Your objective
Translate this sentence from the Austin Turfcats text below into Spanish: "The Turfcats played their home games at Luedecke Arena at the Travis County Exposition Center."

Extracted text
-----
The Austin Turfcats were a professional indoor football team based in Austin, Texas. The Turfcats were a member of the Indoor Football League (IFL) during the 2010 season, after being a charter member of the Southern Indoor Football League (SIFL) during their inaugural 2009 season. The Turfcats played their home games at Luedecke Arena at the Travis County Exposition Center. This was Austin's fourth attempt at an indoor football team; the prior three were the Indoor Professional Football League's Texas Terminators (1999), the National Indoor Football League's Austin Knights/Rockers (2002–2003), and the Arena Football League (later af2's) Austin Wranglers (2004–2008) (the former two of which played in Luedecke Arena before the Turfcats).
-----
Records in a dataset
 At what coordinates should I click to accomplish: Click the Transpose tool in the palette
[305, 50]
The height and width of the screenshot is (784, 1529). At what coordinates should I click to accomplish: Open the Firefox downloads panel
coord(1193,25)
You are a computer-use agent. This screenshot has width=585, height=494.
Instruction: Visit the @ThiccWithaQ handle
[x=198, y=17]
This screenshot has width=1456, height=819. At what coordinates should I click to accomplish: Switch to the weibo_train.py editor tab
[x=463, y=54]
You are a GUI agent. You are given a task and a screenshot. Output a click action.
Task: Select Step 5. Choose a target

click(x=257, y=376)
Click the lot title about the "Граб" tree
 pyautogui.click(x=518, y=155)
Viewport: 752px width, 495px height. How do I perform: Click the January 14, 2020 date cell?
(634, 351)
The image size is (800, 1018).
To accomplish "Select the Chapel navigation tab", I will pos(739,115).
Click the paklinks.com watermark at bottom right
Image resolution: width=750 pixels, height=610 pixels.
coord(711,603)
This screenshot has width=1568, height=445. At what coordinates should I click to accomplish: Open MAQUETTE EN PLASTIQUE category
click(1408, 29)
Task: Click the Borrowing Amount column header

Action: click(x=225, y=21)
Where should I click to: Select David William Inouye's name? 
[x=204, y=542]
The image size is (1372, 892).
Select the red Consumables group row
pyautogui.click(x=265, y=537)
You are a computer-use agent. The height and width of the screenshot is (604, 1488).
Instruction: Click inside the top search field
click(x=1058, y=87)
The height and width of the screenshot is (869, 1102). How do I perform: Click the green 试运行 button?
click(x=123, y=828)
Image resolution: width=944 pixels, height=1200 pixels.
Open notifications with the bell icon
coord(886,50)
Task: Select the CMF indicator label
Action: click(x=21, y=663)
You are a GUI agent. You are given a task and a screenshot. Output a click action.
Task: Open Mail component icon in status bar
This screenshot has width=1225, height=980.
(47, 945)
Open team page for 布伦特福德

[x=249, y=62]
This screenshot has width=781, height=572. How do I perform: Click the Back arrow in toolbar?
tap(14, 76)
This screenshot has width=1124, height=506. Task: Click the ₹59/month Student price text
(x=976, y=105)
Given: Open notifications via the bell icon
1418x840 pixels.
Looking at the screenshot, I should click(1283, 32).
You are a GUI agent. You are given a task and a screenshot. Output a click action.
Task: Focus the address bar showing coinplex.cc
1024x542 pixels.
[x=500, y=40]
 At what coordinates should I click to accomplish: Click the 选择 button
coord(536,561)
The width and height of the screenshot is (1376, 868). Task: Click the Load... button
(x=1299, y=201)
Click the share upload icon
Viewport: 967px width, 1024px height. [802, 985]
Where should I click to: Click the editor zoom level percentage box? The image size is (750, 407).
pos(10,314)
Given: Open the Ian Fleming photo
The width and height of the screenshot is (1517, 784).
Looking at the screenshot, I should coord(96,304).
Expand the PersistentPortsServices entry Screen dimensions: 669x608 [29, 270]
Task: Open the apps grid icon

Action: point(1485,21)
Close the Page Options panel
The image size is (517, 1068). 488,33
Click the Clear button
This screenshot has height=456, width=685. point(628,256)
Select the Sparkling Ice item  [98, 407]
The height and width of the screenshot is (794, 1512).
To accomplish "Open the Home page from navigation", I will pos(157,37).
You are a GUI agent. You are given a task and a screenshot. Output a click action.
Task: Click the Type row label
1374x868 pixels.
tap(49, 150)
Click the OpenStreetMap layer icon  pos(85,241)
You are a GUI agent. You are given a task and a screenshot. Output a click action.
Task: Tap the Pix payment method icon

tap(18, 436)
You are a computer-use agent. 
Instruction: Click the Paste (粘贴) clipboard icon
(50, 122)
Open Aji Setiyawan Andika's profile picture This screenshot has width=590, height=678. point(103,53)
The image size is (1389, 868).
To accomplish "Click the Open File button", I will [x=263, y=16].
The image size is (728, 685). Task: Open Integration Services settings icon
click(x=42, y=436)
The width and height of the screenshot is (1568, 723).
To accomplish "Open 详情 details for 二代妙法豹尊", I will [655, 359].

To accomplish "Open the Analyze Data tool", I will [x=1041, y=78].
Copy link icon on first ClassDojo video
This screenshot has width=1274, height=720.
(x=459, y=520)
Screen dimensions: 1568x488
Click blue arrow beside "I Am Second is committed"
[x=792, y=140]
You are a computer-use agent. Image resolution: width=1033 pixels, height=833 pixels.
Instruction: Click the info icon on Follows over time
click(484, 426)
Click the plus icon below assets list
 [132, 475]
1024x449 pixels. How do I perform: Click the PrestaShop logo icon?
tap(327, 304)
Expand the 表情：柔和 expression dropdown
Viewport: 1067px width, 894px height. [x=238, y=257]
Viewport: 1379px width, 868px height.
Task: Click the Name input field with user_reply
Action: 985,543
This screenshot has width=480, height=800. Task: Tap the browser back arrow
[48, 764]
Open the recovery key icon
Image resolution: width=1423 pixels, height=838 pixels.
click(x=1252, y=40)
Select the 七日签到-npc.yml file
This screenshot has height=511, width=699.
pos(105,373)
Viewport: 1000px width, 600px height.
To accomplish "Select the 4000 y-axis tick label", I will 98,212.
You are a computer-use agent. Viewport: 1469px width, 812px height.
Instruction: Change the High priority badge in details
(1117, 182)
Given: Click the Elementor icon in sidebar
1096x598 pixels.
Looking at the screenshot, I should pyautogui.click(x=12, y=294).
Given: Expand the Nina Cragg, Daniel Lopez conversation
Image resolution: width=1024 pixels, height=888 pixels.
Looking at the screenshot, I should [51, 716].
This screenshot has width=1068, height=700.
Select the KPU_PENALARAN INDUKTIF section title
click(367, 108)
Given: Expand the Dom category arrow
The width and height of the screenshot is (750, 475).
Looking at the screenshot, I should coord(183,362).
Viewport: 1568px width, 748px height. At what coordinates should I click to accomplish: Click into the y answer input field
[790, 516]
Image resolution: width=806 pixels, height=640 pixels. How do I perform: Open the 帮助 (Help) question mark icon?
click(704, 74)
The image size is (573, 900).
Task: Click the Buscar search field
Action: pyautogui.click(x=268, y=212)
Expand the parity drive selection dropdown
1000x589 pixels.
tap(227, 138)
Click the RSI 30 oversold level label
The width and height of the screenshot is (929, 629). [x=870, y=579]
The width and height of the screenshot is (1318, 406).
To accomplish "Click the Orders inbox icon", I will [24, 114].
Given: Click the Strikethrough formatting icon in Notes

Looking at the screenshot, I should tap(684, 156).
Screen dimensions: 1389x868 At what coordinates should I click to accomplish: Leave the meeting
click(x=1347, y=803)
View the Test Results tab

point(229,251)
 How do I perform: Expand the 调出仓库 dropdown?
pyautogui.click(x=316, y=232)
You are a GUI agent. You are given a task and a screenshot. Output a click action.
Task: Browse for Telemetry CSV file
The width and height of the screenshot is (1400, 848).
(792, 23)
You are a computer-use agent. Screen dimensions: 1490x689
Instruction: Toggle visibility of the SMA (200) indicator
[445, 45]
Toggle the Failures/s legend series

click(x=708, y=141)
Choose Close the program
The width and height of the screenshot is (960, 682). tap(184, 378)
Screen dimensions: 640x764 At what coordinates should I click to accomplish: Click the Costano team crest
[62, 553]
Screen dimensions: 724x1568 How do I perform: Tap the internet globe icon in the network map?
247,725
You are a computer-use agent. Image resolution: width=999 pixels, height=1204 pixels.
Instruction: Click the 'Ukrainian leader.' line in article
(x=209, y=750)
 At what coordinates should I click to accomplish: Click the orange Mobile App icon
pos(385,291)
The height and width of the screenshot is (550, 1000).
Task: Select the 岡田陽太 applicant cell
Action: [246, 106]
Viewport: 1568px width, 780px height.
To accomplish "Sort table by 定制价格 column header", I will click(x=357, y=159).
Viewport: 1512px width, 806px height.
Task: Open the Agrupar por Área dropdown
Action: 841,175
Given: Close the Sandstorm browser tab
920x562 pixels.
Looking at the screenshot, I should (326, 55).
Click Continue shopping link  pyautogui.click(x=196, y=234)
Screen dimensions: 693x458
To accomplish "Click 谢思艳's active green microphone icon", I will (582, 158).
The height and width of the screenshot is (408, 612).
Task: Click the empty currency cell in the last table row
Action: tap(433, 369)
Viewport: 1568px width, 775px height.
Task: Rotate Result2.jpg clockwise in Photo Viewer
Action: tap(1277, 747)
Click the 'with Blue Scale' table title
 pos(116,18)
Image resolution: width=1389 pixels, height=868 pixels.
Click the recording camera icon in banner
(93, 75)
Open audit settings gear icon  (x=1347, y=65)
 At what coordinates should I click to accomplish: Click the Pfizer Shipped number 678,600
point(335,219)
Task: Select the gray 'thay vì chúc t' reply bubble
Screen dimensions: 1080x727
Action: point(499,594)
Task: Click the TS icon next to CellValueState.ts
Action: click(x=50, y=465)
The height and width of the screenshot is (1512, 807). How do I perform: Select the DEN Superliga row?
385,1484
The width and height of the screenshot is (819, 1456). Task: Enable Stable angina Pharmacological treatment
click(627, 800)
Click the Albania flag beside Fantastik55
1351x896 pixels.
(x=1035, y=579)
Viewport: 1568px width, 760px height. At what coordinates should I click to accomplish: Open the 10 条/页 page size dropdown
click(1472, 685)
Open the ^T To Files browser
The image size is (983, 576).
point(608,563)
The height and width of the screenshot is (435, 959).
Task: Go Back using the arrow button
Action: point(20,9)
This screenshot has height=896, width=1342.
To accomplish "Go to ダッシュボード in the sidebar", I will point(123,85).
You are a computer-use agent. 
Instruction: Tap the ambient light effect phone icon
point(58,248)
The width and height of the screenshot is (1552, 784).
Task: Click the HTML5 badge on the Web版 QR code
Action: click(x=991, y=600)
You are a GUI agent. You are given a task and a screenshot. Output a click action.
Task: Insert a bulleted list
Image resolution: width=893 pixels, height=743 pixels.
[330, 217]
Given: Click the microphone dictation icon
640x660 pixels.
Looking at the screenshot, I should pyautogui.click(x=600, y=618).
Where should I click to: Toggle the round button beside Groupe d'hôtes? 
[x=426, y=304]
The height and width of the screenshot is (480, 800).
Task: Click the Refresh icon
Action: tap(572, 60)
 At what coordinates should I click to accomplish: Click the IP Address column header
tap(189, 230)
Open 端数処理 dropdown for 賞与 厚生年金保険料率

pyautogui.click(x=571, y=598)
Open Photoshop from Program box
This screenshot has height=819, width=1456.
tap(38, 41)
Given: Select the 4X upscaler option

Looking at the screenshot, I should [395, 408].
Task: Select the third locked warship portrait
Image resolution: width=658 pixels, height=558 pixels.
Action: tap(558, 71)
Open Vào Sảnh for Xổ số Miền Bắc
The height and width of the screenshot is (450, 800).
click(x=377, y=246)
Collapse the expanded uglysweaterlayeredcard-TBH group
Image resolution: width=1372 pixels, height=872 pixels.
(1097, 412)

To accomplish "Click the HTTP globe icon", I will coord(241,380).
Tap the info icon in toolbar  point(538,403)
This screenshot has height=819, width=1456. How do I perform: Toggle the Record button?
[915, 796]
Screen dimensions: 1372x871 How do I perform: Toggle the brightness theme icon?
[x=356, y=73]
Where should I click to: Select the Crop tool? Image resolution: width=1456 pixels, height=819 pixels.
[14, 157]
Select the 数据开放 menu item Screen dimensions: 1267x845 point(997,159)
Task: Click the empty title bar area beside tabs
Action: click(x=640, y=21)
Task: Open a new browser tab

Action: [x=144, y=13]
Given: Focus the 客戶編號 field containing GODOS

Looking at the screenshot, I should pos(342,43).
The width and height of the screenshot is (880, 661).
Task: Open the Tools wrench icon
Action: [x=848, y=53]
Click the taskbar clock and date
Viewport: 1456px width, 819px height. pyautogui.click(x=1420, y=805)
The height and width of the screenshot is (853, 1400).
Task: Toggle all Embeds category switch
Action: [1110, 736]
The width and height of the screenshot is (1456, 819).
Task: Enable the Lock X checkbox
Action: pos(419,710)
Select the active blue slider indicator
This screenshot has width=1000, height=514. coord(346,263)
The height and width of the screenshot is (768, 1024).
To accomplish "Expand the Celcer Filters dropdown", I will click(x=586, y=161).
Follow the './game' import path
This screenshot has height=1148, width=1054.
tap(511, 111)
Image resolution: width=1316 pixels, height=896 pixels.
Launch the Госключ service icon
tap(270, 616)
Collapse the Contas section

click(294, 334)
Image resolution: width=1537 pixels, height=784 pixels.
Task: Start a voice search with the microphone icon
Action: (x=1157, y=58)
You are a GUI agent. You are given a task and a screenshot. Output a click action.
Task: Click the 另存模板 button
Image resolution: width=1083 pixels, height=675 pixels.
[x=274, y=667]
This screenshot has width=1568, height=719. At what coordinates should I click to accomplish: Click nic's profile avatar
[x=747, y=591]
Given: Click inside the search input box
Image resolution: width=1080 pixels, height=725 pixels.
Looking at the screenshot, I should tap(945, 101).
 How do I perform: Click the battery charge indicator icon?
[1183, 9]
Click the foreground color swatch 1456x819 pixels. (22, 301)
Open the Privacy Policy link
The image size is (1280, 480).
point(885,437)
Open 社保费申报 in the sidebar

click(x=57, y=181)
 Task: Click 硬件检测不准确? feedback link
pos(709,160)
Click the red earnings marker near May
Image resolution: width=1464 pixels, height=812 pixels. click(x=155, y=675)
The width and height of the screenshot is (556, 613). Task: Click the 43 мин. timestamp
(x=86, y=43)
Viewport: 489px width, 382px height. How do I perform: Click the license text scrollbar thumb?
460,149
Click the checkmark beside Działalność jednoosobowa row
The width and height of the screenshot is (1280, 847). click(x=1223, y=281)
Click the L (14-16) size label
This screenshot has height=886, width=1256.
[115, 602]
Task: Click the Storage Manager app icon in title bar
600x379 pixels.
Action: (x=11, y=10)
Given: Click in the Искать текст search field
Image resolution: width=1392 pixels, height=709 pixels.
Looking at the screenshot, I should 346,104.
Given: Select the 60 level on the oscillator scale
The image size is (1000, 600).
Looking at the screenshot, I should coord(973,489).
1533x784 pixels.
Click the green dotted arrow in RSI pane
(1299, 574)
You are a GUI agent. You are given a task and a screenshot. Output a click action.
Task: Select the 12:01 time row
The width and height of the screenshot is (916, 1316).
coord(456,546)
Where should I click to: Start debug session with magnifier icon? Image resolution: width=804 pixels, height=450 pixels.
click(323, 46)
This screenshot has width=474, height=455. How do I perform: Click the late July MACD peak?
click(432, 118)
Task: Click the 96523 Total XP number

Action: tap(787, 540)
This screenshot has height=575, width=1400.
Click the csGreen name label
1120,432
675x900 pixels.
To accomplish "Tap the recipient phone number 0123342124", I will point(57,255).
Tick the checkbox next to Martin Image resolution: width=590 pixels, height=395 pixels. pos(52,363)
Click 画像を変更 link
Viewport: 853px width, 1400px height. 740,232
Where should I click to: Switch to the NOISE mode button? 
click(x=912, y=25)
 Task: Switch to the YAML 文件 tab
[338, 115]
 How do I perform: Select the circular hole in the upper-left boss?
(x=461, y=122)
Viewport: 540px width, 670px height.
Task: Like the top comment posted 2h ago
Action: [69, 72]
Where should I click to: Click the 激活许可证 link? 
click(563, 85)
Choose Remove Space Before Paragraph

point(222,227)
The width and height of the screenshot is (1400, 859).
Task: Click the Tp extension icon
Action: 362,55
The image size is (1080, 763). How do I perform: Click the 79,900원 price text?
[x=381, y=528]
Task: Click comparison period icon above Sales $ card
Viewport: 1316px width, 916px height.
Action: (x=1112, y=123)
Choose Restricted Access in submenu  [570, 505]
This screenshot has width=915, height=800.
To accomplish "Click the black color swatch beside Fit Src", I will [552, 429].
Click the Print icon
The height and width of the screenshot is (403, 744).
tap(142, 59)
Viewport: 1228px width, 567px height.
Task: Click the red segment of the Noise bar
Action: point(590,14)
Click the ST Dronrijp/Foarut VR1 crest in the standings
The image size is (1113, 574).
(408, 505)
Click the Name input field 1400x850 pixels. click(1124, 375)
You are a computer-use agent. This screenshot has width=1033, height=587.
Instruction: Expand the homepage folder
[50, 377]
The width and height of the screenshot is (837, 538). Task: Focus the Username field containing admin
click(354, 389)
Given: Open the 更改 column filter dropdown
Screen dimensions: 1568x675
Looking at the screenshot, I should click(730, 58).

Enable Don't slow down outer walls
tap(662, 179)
-----
Written answer
Los Turfcats jugaban sus partidos como locales en el Luedecke Arena del Travis County Exposition Center.